Typically, the majority of Olympic-sport committees pull almost all their athletes from these university programs to put together a Team USA. The loss of these programs, therefore, could be detrimental both to future Olympic teams and to young athletes with Olympic dreams.
The sports hit the hardest are ones that typically earn Team USA the most medals. The most-cut sports are rowing, swimming, diving, tennis, track and field, and volleyball. NBC News reported that these USA Teams earned 147 out of a possible 216 medals in the past two summer Olympics.
Erik Shoji, a former Stanford volleyball player who went on to win the bronze medal, understands how devastating these cuts could be to future Olympic teams. He told NBC News, “To be on the national team, you’ve got to play in college.”
For many of these sports, there are very few post-college prospects, unlike sports like football or basketball, which have extensive professional leagues. These same sports, however, are almost always the ones that bring in the most money to colleges and universities, exempting them from cuts. It is a legitimate concern that these university-level program cuts will effect the country’s participation in some sports for these reasons. If playing in college isn’t even an option, why spend the first 17 years of your life committed to a sport when commitment to another sport could mean scholarship money or even a life-long career?

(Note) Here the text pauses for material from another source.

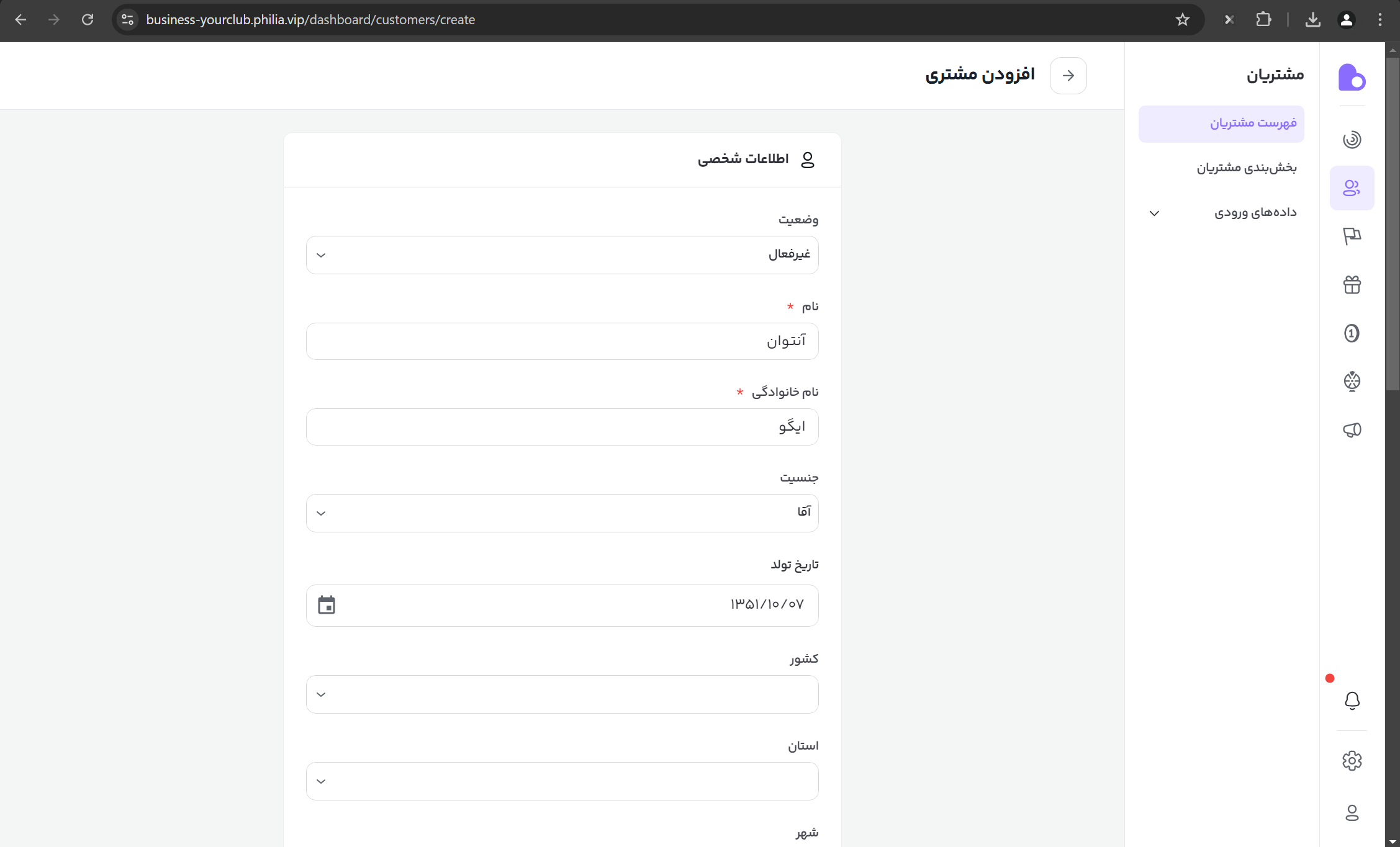Open the gift rewards sidebar icon
This screenshot has width=1400, height=847.
tap(1352, 285)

These cuts are pervading the Paralympic world as well. Sarah Wilhelmi, director of collegiate partnerships for the U.S. Olympic & Paralympic Committee, told NBC news that the college system is “an absolute lifeline for our Olympic development teams.”
The Intercollegiate Coach Association Coalition is a group of coaches committed to saving broad-based college sports from COVID-19 budget cuts. One of their stated reasons for working to save these programs is because their elimination hurts the feeder system for American Olympic teams.

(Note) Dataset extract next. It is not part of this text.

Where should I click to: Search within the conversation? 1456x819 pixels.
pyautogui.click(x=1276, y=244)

Groups like these are giving college programs hope, and only time will tell the real severity of the pandemic’s effects on Team USA. As of now, the International Olympic Committee’s decision to postpone Tokyo’s summer games until 2021 stands. Although that is certainly subject to change, whenever the Olympics are held again it will be amazing to see how athletes from around the world persisted amid these less-than-ideal circumstances.